I think load avg is high because before I change the servers my produce
server
was on 16 cpu, 24 gb memory and load avg on that server was 0.24.
Database is the same,
users that use the server is the same, nothing is changed. I dump the
DB from old server
and import it to new one before few days ago and because that is the
new server with more
resource I monitor his load avg and I think is too high. For that
reason Im asking is there
a way to detect why my load avg is 0.88. When I run select * from
pg_stat_activity;
did not see more then 3-4 query that isn't much complicated and I
already try them with
explain to see what is the result.

I know what load average mean, I was OpenBSD user a few years, now I
use Slackware with kernel 3.5.


Hristo

Re: How to analyze load average ?

From
"Kevin Grittner"
Date:
Condor <condor@stz-bg.com> wrote:

> For that reason Im asking is there a way to detect why my load avg
> is 0.88. When I run select * from pg_stat_activity;

So, on a 32 core system if you run vmstat or iostat with a short
interval during such an episode, you should be seeing about 97% idle
time for your CPUs.  If you want to know what's sucking up the other
3%, you might want to try oprofile.

-Kevin

Re: How to analyze load average ?

From
Tomas Vondra
Date:
> I think load avg is high because before I change the servers my produce
> server
> was on 16 cpu, 24 gb memory and load avg on that server was 0.24.
> Database is the same,
> users that use the server is the same, nothing is changed. I dump the DB
> from old server
> and import it to new one before few days ago and because that is the new
> server with more
> resource I monitor his load avg and I think is too high. For that reason
> Im asking is there
> a way to detect why my load avg is 0.88. When I run select * from
> pg_stat_activity;
> did not see more then 3-4 query that isn't much complicated and I
> already try them with
> explain to see what is the result.

Well, the load average is a bit difficult to analyze because of the
exponential damping. Also, I find it a bit artificial and if there are
no sudden peaks or slowdowns I wouldn't bother analyzing this.

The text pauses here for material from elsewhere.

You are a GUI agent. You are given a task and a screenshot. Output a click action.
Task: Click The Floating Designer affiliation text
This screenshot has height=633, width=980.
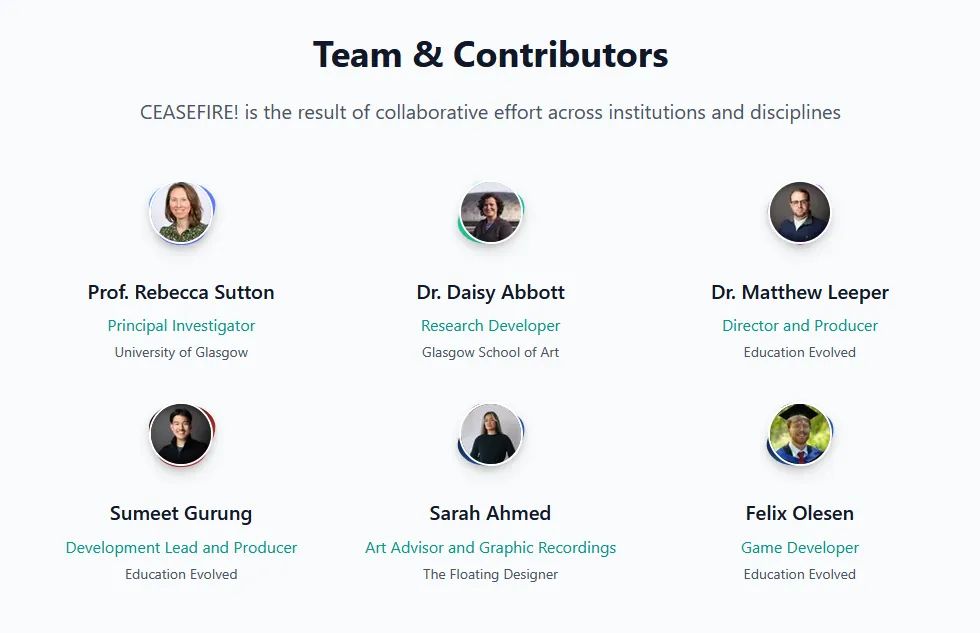point(491,574)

A wild quess is that the new server has more CPUs but at lower
frequency, therefore the tasks run longer and impact the load average
accordingly. There are other such things (e.g. maintenance of larger
shared buffers takes more time).

Have you verified that the performance of the new hardware matches
expectations and that it's actually faster than the old server?

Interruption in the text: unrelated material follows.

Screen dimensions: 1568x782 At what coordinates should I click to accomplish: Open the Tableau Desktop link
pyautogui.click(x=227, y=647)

> I know what load average mean, I was OpenBSD user a few years, now I
> use Slackware with kernel 3.5.

So you do have 3.5 on production? Wow, you're quite adventurous.

Tomas

Re: How to analyze load average ?

From
Martijn van Oosterhout
Date:
On Mon, Aug 06, 2012 at 08:06:05PM +0300, Condor wrote:
> I think load avg is high because before I change the servers my
> produce server
> was on 16 cpu, 24 gb memory and load avg on that server was 0.24.
> Database is the same,

Our monitoring system starts worrying about the load average if it ever
goes above 0.75*number of cores. In your example it looks a bit like
you paid for 15 more cores than necessary.

Especially at the lower end you have to take the load with a large
grain of salt.  Lots of short running processes (like a make run) while
make the load fluctuate.  But even things like it taking a while for
your disk cache to reach steady state after a reboot can mean that you
see a higher than normal load for a while.

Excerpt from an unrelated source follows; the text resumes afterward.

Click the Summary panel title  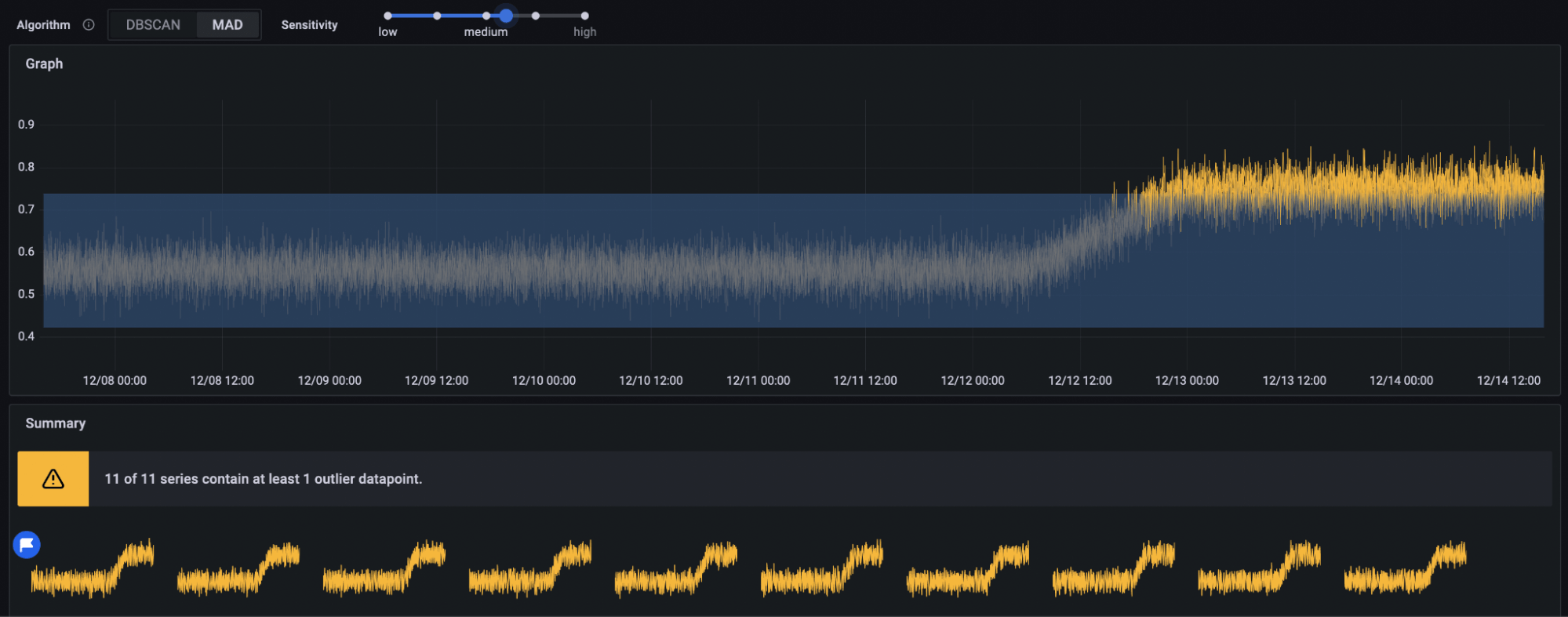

But 0.88 is really nothing to worry about. Perhaps it is just slower
core or a slower memory bus.

Have a nice day,
--
Martijn van Oosterhout   <kleptog@svana.org>   http://svana.org/kleptog/
> He who writes carelessly confesses thereby at the very outset that he does
> not attach much importance to his own thoughts.
   -- Arthur Schopenhauer

Attachment

Re: How to analyze load average ?

From
Condor
Date:
On , Tomas Vondra wrote:
>> I think load avg is high because before I change the servers my
>> produce
>> server
>> was on 16 cpu, 24 gb memory and load avg on that server was 0.24.
>> Database is the same,
>> users that use the server is the same, nothing is changed. I dump
>> the DB
>> from old server
>> and import it to new one before few days ago and because that is the
>> new
>> server with more
>> resource I monitor his load avg and I think is too high. For that
>> reason
>> Im asking is there
>> a way to detect why my load avg is 0.88. When I run select * from
>> pg_stat_activity;
>> did not see more then 3-4 query that isn't much complicated and I
>> already try them with
>> explain to see what is the result.
>
> Well, the load average is a bit difficult to analyze because of the
> exponential damping. Also, I find it a bit artificial and if there
> are
> no sudden peaks or slowdowns I wouldn't bother analyzing this.
>
> A wild quess is that the new server has more CPUs but at lower
> frequency, therefore the tasks run longer and impact the load average
> accordingly. There are other such things (e.g. maintenance of larger
> shared buffers takes more time).
>
> Have you verified that the performance of the new hardware matches
> expectations and that it's actually faster than the old server?
>
>> I know what load average mean, I was OpenBSD user a few years, now I
>> use Slackware with kernel 3.5.
>
> So you do have 3.5 on production? Wow, you're quite adventurous.

Yep, that's me :)

>
> Tomas


Hello to every one again,
sorry for my late replay but I found the problem (I think).
I change the Default IO scheduler from (No-op) to Deadline and
my load average dropped down to 0.23